Nous appellerons corrélats indirects ces termes ou ces tours syntaxiques qui, sans entretenir un lien d’ordre syntaxique avec le terme étudié, s’associent à lui d’après des critères d’ordre lexical (de l’ordre du signifié). La procédure qui consiste à opérer de ces termes et tours un relevé complet est délicate, car si certains termes relèvent d’un ordre discursif nettement distinct (comme des mots latins qui dénotent ou connotent la terminologie du discours scientifique), le plus grand nombre reste à la croisée d’ordres divers, et il n’apparaît en définitive guère possible que d’ébaucher le jeu complexe par lequel les mots s’orientent les uns les autres. Néanmoins, dans un énoncé tel que le suivant (issu d’un ouvrage magnifiquement illustré sur le cinéma d’horreur et d’épouvante, et paru à la fin des années soixante-dix) :
La tentative la plus désastreuse de la Hammer fut encore l’impensable « Dr Jeckyll and sister Hyde » de 1971, dans lequel une ravissante créature fut substituée à Mr Hyde et assassina, gratuitement, une série de jeunes filles dans le but d’assister le Docteur. L’intention du film de Roy Ward Baker était claire, en tout cas : sous prétextes de références fantastiques, montrer le plus grand nombre de jolies filles nues et leur faire subir toutes sortes de sévices pour la plus grande joie du lecteur.3
La progression des divers « actants » de l’énoncé apparaissent nettement entretenir, d’une phrase l’autre, une relation sémantique proche de l’anaphore grammaticale: une ravissante créature / une série de jeunes filles / le plus grand nombre de jolies filles nues. L’érotisation excessive dénoncée par l’auteur est relayée par une sémantique du nombre, de la quantité, où intervient comme terme intermédiaire d’une gradation le signifiant « série ». Autre corrélat indirect, l’adverbe « gratuitement », qui à son tour infléchit la sémantique de « série », puisque les deux termes désignent l’inconsistance de l’intrigue, et la toute-puissance du motif érotique. Ici, pourtant, rien ne nous assure que notre interprétation soit fondée linguistiquement. Nous pouvons certainement établir une relation paradigmatique, et un rapport de quasi anaphore, entre une ravissante créature / une série de jeunes filles / le plus grand nombre de jolies filles nues. Mais entre gratuitement et une série de jeunes filles ? Il nous faut avoir recours à une paraphrase de tout l’énoncé pour en déduire que ces deux constituants vont dans un même sens, et appuient le thème initial de la « tentative la plus désastreuse de la Hammer». Il nous faudra ainsi distinguer, parmi les termes entre lesquels nous établirons une relation paradigmatique, lesquels subordonent les autres, lesquels jouent le rôle d’attracteurs et lesquels jouent le rôle de relai. Dans l’exemple ci-dessus, le terme de « série » joue assurément un rôle de relai, et ne tient sa valeur dépréciative que de son rôle de relai sémantique. Nous verrons, plus loin, un cas où, au contraire, le terme de « série » apparaît un véritable attracteur, structurant tout le texte envisagé.
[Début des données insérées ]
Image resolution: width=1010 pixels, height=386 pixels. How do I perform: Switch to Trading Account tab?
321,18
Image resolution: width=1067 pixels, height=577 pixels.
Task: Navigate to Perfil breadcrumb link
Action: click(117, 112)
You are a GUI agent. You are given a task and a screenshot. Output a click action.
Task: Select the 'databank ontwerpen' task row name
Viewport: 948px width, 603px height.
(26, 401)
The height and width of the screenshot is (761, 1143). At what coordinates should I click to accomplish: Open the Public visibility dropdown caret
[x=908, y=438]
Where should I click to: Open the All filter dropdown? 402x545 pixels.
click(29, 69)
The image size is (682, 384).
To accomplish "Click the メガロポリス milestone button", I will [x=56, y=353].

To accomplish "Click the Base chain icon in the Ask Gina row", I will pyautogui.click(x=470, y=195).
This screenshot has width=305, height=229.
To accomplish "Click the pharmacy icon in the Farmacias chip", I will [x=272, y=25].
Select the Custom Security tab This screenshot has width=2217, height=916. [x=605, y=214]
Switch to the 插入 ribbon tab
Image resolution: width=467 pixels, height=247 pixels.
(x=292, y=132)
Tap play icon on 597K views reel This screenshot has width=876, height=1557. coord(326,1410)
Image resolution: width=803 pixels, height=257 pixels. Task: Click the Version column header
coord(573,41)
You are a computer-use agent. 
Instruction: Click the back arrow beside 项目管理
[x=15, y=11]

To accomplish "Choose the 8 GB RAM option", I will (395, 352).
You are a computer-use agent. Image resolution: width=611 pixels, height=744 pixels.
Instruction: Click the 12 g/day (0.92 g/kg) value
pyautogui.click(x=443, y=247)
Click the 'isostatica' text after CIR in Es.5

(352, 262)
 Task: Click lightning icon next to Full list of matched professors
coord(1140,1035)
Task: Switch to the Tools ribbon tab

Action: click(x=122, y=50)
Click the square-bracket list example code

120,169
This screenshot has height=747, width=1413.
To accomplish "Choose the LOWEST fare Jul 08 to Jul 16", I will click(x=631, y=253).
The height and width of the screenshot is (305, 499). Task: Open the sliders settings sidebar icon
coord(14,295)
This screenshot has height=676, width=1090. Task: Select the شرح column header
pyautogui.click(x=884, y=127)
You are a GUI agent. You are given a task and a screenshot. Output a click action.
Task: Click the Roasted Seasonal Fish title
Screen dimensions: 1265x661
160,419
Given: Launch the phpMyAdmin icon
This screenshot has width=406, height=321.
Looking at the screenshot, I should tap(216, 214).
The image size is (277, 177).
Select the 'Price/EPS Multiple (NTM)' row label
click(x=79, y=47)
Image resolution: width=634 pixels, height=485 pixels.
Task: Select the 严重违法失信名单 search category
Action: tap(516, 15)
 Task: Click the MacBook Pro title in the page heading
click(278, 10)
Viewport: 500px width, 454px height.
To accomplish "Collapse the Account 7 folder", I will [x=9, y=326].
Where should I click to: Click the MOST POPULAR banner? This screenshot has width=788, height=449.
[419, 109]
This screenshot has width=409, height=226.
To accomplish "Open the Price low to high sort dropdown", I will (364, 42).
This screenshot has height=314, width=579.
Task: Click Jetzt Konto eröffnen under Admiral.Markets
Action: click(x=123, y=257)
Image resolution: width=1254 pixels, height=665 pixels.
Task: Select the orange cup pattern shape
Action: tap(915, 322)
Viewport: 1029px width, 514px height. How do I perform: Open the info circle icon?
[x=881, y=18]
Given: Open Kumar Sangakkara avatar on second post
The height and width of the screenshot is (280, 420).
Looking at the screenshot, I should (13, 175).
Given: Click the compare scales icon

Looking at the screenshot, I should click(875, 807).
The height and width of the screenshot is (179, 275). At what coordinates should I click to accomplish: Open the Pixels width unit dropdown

Il nous faut donc tracer une première ligne de partage entre les corrélats directs et indirects, sachant ce que valent, en général, les lignes de partage en matière de langage. Quand nous parlerons de corrélats de rexion, pourtant, nous changerons de point de vue. Le corrélat direct est une extension du constituant de phrase où apparait « série » ; le corrélat indirect se situe n’importe où au-dehors de ce syntagme ; le corrélat de rexion envisage les termes liés par une quelconque connexion syntaxique. -- Un complément de nom est à la fois un corrélat direct et un corrélat de rexion, une série de documentaires par exemple, contracté en série documentaire dans le chapeau d’un article du Parisien. Mais le corrélat direct se présente comme une extension, appartenant au même constituant que le terme « série ». Tout corrélat de rexion n’est donc pas un corrélat immédiat, et le verbe, qui peut être disjoint de son sujet comme de son complément, est le premier des corrélats de rexion, sans être nécessairement un corrélat immédiat. Huysmans écrit :
des Esseintes avait aussi créé des ameublements fastidieusement étranges, divisant son salon en une série de niches, diversement tapissées et pouvant se relier par une subtile analogie, par un vague accord de teintes joyeuses ou sombres, délicates ou barbares, au caractère des oeuvres latines et françaises qu’il aimait. Il s’installait alors dans celle de ces niches dont le décor lui semblait le mieux correspondre à l’essence même de l’ouvrage que son caprice du moment l’amenait à lire. 4
Le verbe, « divisant », n’est pas un corrélat immédiat, même s’il n’est pas très éloigné de l’occurrence de « série » que comprend ce passage (critère de position), mais il entretient avec lui une relation syntaxique forte (critère de fonction). Cette relation, qui fait de la série le résultat de la division et de la division, un opérateur de série, n’est pas seulement paradigmatique mais aussi syntagmatique, un peu comme le verbe « s’asseoir » paraphrase le nom « chaise » dans un syntagme comme s’asseoir sur une chaise. Le corrélat de rexion a ceci de particulier, donc, qu’il a un statut quasi définitoire, définissant en somme l’un par l’autre, les termes de la rexion. Dans ce beau passage de Huysmans, rien ne vient contredire l’ordre affecté à « série » par le verbe « divisant », qui le régit et le situe dans le sémantisme de la progression linéaire, valeur dominante en cette fin de XIXe siècle. Au contraire le réseau des corrélats indirects le précise, dans l’ordre d’une métaphore musicale ; l’énoncé glisse ainsi d’une métaphore mathématique qu’appuyait l’adverbe « fastidieusement », vers un ordre harmonique et synesthésique fait d’ « accords », d’une « subtile analogie » et de « teintes » qui ne sont pas sans évoquer les mystères de l’harmonie pythagoricienne, en vogue du temps de Fourier.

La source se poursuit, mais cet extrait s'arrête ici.